New Junk Aesthetic commences with a grumbling 30 seconds of feedback bellowing forth before a sludgy buildup and then a bottom-heavy, lurching rager for opener "Roman Holiday." The Dillinger Escape Plan's Greg Puciato provides a screechy counterpart to the chorus in "The Marvelous Slut," a portion that's less call-and-response and more a menacing twin interrogation, but even alone, always literate frontman Keith Buckley is quite the force, notably in "Who Invited the Russian Soldier?". That repeated refrain -- "You're standing on the edge holding a rose" -- is dynamic as all get out and an early highlight on the album. "Wanderlust," a surefire FUSE hit, has more in common with the melodic drawl of Gutter or Dirty's more single-oriented moments, but it's executed in finer fashion than the band have tended to in recent years; frankly, it should be jarring how much Buckley is actually singing in this one, but he pretty much nails it.

"For the Record" serves up a suddenly frantic and -- considering the band's evolution -- overwhelmingly heavy cut with a breathtaking number of changes and more tasteful hints of the "horror chord" that found way too much favor from 2002-2004 (:cough:, Norma Jean). It's just utilized entirely better here, and the song, which casts serious shades of the band's consistently overlooked 2001 debut, Last Night in Town, results as one of Junk Aesthetic's finest offerings. Hot Damn! sensibilities enjoyably pervade the next track too, in "White Smoke," though the levels of discomfort reached by the creepy backup singing on that album aren't quite met here (yeah, that's actually a criticism).

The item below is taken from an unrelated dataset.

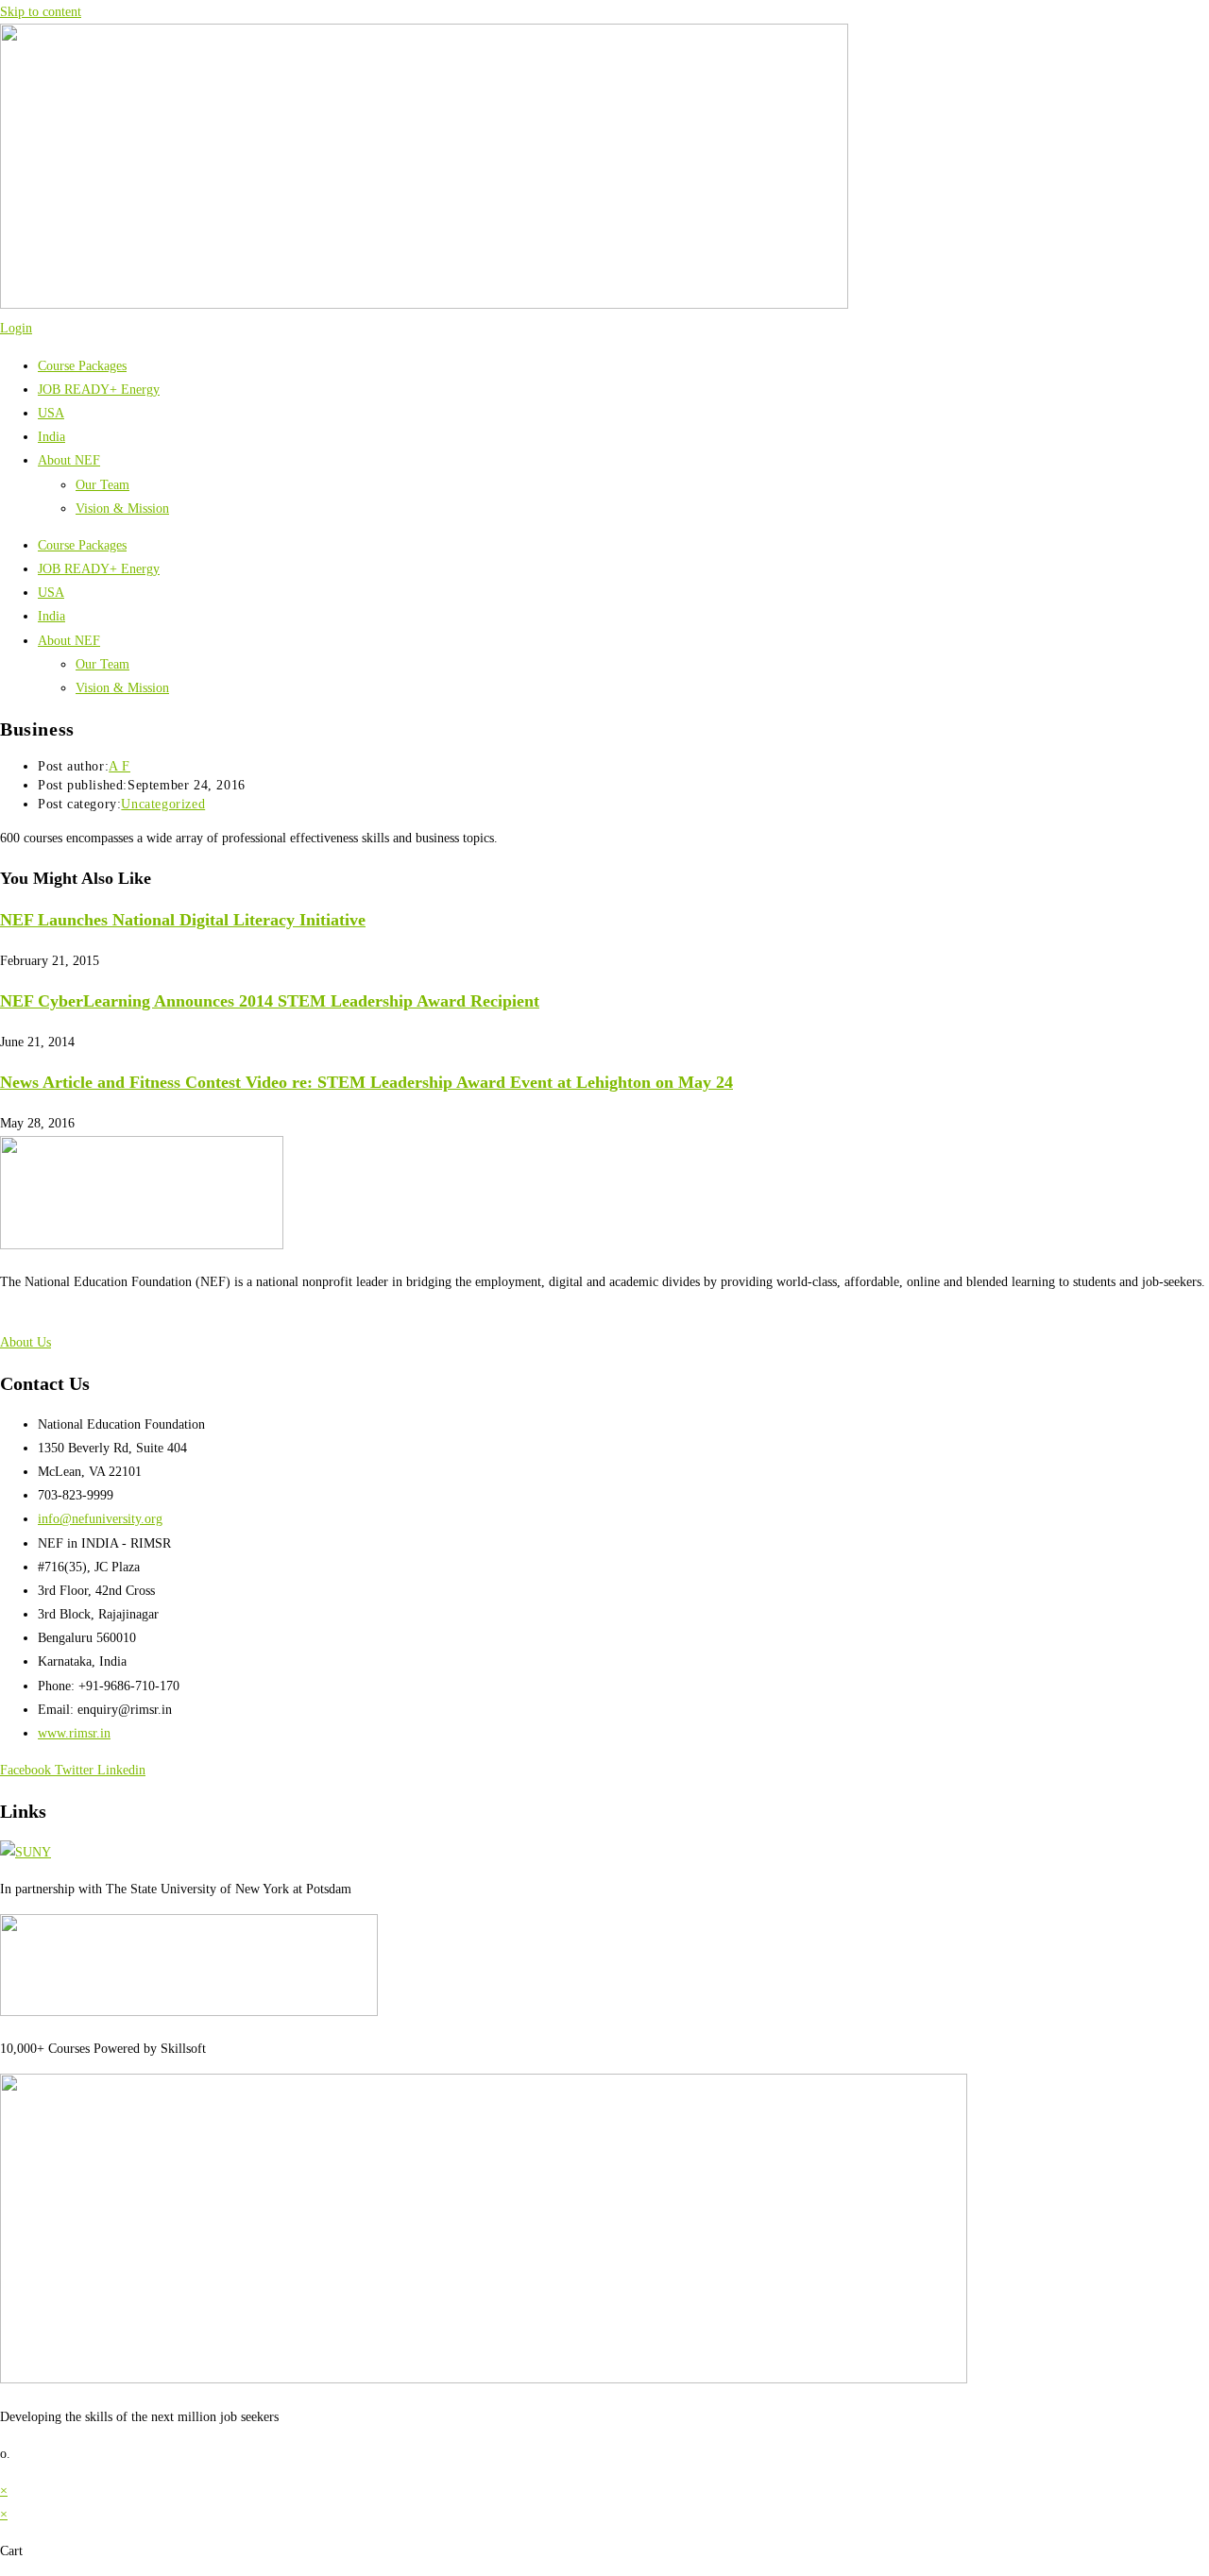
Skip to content (40, 12)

Oh, and the Bronx's Matt Caughthran hopping on the pulsating, rolling closer "The Sweet Life"? Much less redundant and way more awesome than one might naggingly wonder.

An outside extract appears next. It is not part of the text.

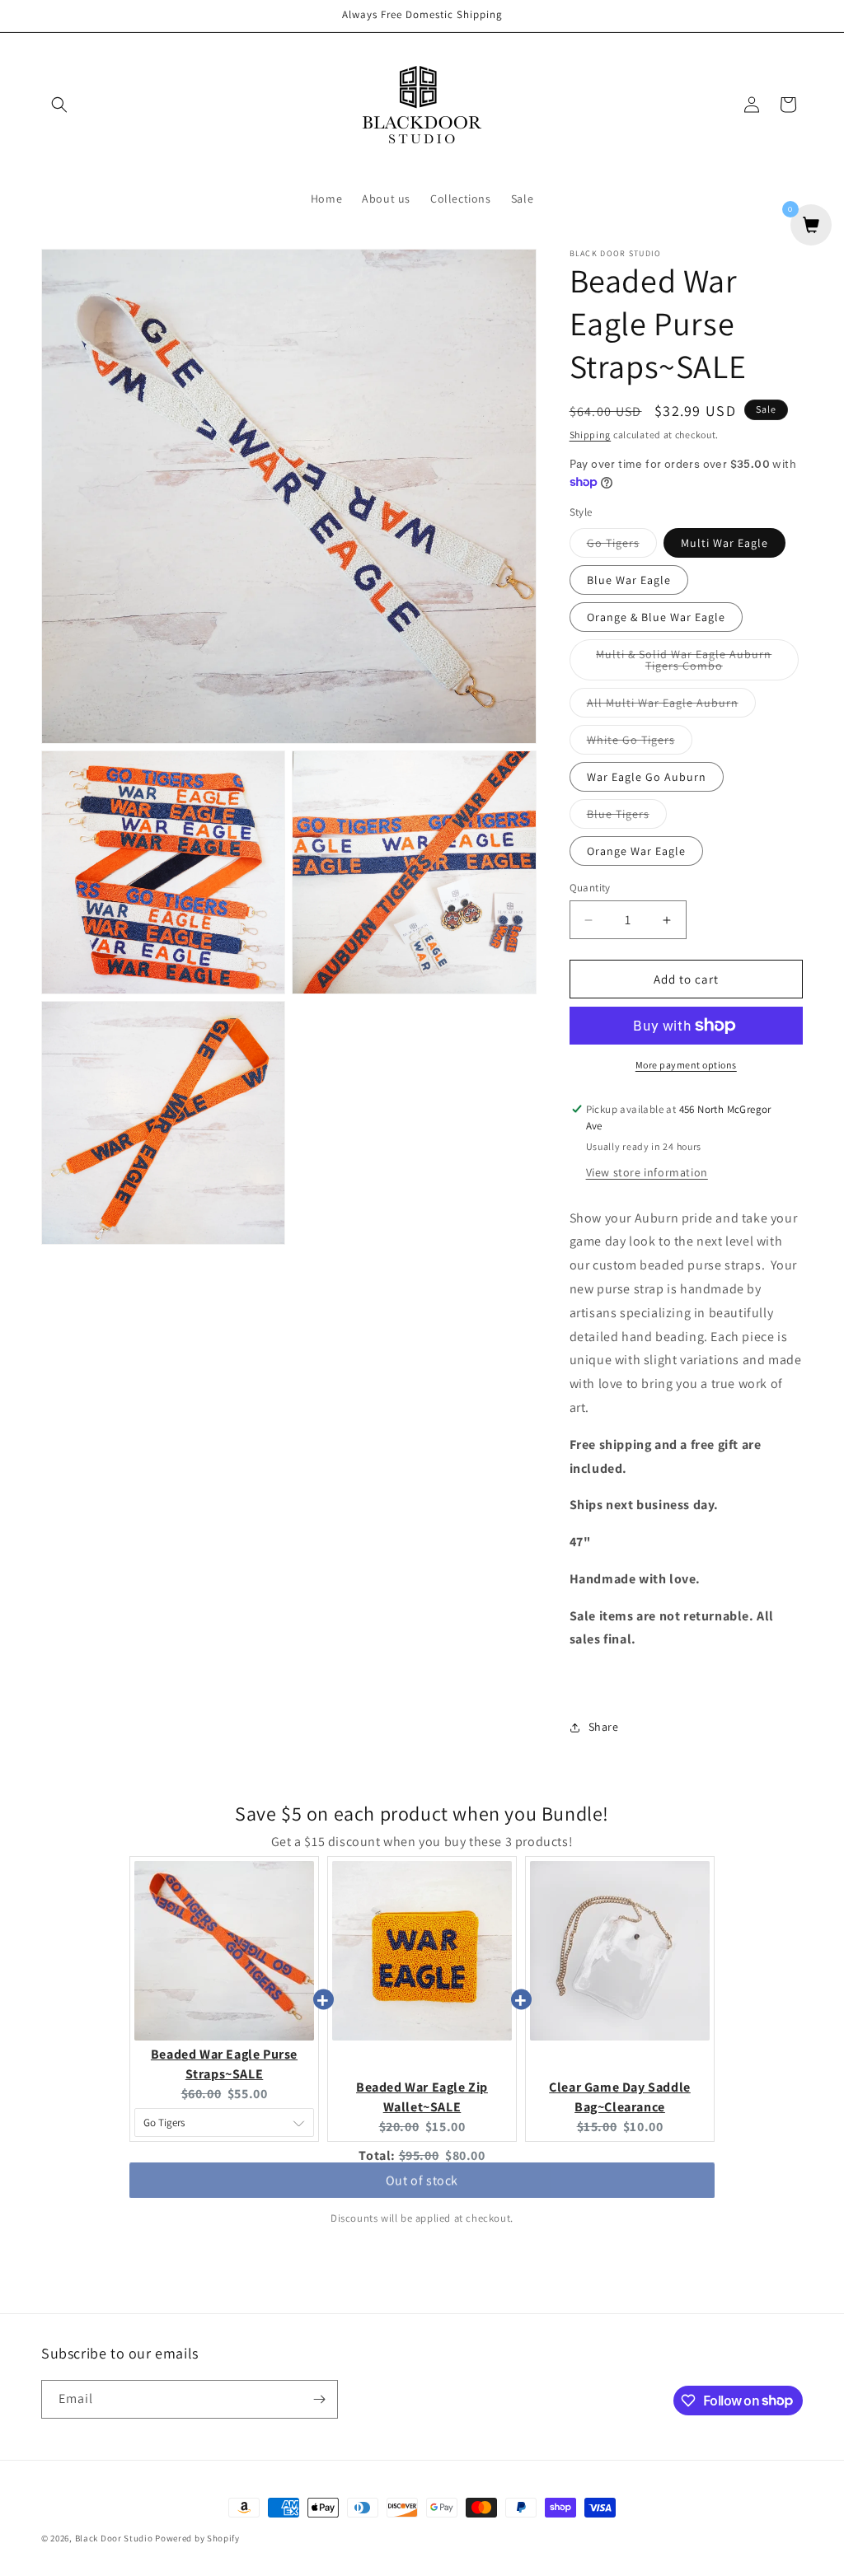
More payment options (686, 1065)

Persistently changing chord movements, an unnervingly relentless energy and less of a reliance on that "southern" coating keep Junk Aesthetic going strong, too. If every moment isn't outright compelling you, it's at least holding your interest in some capacity, and it pushes the album to the brink of greatness as a result.

Buckley may not produce as strong of the English-major metaphors he used to provide; the same sense of excited panic isn't quite there; the anthemic plateaus previously reached by the band still seem a bit out of reach; and the pieces aren't gelling quite as perfectly as they used to. Still, New Junk Aesthetic comes closer than the band have been in a hot minute. Fuck, even Pete Wentz's glass shard-ridden guest spot in "After One Quarter of a Revolution" isn't bad.